Vowel fronting | Glottaling |
L-vocalisation
|
|
Perhaps the most authoritative recent
research is that of Joanna Przedlacka. Between 1997and 1999 Dr. Przedlacka
studied the sociophonetics of what she calls "a putative variety of
Southern British English, popularly known as Estuary English." In
fieldwork in four of the Home Counties (Buckinghamshire, Kent, Essex and
Surrey) she studied fourteen sociophonetic variables, looking at differences
among the counties, between male and female speakers and two social classes.
She studied sixteen teenage speakers, using a word elicitation task. (Dr.
Przedlacka's report, Estuary English and RP: some recent findings, is
available as a portable document file (PDF), while a summary, with some of
the more important interpretation, is on her homepage, along with digital
audio files to exemplify the speech sounds in the study.
Joanna Przedlacka compared her examples
to data taken from the Survey of English Dialects (SED). She found that:
glottaling (supposedly a distinctive
feature of Estuary English) showed a pattern not dissimilar to that of fifty
years ago, as shown in the SED data, but that
l-vocalisation had increased.

##########

Given request A:
From the Estuary English text, write out the part starting with "Przedlacka's report, Estuary" and going on through "l-vocalisation had increased.".
Given request B:
Write the next few sentences of the Estuary English research text, following on from its last sentence.

##########

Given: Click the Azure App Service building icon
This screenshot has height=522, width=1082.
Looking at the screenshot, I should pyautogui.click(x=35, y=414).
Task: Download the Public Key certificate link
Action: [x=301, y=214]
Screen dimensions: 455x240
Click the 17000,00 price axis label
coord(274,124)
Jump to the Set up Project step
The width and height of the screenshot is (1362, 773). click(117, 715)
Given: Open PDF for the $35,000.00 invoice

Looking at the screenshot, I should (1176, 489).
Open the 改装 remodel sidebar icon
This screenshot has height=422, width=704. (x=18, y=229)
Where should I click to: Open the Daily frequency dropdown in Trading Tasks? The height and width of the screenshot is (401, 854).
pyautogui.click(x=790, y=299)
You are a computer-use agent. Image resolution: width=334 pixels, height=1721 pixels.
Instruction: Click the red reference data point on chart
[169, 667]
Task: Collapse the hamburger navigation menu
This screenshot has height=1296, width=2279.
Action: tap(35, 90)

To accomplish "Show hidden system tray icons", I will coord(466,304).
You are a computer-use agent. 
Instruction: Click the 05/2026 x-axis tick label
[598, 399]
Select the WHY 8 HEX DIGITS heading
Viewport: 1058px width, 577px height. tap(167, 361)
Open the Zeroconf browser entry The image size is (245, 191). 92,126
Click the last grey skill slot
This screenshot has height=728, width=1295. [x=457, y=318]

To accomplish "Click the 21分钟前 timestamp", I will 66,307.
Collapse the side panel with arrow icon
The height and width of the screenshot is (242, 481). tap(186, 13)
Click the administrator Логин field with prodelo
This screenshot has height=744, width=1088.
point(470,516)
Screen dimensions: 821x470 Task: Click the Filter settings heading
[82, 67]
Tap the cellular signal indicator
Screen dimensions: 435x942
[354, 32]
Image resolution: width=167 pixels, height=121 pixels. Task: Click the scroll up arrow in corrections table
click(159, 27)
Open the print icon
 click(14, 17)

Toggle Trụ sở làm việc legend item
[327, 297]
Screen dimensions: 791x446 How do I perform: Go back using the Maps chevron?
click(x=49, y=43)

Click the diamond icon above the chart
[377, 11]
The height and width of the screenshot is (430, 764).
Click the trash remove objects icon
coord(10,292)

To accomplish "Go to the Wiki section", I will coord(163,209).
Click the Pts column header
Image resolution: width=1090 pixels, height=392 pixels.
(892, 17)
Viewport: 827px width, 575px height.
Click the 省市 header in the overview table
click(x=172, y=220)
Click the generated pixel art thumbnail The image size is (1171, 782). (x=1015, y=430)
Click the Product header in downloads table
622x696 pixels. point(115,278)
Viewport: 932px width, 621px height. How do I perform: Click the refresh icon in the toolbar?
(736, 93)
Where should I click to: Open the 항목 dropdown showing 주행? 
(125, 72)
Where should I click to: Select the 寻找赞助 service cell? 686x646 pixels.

##########

Task output A:
Przedlacka's report, Estuary English and RP: some recent findings, is
available as a portable document file (PDF), while a summary, with some of
the more important interpretation, is on her homepage, along with digital
audio files to exemplify the speech sounds in the study.
Joanna Przedlacka compared her examples
to data taken from the Survey of English Dialects (SED). She found that:
glottaling (supposedly a distinctive
feature of Estuary English) showed a pattern not dissimilar to that of fifty
years ago, as shown in the SED data, but that
l-vocalisation had increased.

Task output B:
She compared the Estuary English data
and recordings of RP and Cockney speakers. This demonstrated that Estuary
speakers were intermediate between RP and "Cockney" as regards the
incidence of t-glottaling and l-vocalisation. She suggests that this may be
an oversimplification of the issue: one should also consider factors such as
geographical variation or idiosyncratic characteristics of the speakers.
Vowel fronting - The word blue uttered
by a speaker from Buckinghamshire, has a front realisation of the vowel,
while other front realisations can be heard in boots, pronounced by a Kent
female and roof (Essex female). A central vowel can be heard in new, uttered
by a male teenager from Essex. Back realisations of the vowel, as in
cucumber, uttered by a Kent teenager are infrequent. The vowel in butter has
a back realisation in the speech of an Essex speaker, but can be realised a
front vowel, as in dust or cousins, both uttered by teenage girls from
Buckinghamshire.
Back to top
Glottaling - Glottaling of syllable
non-initial /t/ is not the main variant in Estuary English. Here the word
feet, spoken by a Kent female, exemplifies it. Realisations where the /t/ is
not “dropped” are more frequent - as in bat, (Surrey speaker). Intervocalic
/t/ glottaling is virtually absent from the Estuary English data. Here is one
of the very few instances of it in the word forty, uttered by a
Buckinghamshire female. (Here Dr. Przedlacka has a link to an audio file to
exemplify the speech sound.) It is frequently found in Cockney, as in
daughter, said by a teenager from the East End of London.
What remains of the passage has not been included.